--- SOURCE MATERIAL Enclosed Below ---

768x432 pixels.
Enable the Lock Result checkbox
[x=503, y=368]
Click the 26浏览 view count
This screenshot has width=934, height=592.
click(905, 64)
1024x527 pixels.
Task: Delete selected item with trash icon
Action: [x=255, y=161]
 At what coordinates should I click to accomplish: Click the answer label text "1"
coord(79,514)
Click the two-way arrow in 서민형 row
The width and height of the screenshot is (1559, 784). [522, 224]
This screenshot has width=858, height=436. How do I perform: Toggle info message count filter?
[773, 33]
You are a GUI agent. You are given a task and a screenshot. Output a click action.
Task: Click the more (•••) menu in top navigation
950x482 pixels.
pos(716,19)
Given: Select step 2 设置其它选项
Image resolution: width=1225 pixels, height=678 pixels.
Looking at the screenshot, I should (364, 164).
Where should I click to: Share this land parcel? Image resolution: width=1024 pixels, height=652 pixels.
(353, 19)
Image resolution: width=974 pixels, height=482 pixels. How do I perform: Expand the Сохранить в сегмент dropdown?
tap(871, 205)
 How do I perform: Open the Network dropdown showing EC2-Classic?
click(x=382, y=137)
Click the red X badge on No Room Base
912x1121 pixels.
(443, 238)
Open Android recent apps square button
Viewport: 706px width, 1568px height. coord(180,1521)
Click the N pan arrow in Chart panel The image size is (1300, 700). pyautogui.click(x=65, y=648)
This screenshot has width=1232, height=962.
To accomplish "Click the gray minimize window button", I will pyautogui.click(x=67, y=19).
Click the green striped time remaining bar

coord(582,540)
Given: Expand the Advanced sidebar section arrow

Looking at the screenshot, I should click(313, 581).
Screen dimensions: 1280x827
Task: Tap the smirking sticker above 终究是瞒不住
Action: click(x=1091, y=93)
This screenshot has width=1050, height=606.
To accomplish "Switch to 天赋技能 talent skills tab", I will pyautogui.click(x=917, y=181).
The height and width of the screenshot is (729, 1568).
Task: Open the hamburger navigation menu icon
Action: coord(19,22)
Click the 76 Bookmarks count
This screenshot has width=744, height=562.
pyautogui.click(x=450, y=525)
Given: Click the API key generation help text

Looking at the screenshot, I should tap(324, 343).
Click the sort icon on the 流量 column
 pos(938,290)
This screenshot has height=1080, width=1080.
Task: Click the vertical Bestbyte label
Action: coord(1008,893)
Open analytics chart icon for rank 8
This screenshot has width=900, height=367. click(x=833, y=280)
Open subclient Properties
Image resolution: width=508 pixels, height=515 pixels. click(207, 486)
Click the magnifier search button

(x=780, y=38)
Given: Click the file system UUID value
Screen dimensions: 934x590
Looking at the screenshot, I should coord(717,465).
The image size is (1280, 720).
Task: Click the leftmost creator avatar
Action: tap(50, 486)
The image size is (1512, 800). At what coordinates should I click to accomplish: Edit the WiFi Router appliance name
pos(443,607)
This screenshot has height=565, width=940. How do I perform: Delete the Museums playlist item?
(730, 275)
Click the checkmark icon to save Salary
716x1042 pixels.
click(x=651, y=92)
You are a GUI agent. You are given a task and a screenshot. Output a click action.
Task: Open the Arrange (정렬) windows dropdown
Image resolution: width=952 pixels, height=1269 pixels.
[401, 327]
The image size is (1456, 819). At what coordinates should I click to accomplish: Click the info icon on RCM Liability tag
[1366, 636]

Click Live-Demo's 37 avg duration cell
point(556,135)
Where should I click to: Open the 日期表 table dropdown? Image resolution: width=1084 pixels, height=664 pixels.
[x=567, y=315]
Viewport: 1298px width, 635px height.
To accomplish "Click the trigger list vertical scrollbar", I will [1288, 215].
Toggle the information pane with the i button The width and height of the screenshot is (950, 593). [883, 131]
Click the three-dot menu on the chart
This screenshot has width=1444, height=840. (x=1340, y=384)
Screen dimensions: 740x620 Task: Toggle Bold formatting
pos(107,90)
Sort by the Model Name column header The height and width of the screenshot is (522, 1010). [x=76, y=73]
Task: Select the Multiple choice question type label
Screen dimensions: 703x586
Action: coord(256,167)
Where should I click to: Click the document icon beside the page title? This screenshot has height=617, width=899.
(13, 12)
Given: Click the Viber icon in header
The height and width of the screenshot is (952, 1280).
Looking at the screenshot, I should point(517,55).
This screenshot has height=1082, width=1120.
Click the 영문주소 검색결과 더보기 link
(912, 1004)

--- End of Enclosed SOURCE MATERIAL ---

§ WHAT YOU NEED TO DO
Copy out every line of the data that includes "header".

§ WRITTEN SOLUTION
Sort by the Model Name column header The height and width of the screenshot is (522, 1010). [x=76, y=73]
Given: Click the Viber icon in header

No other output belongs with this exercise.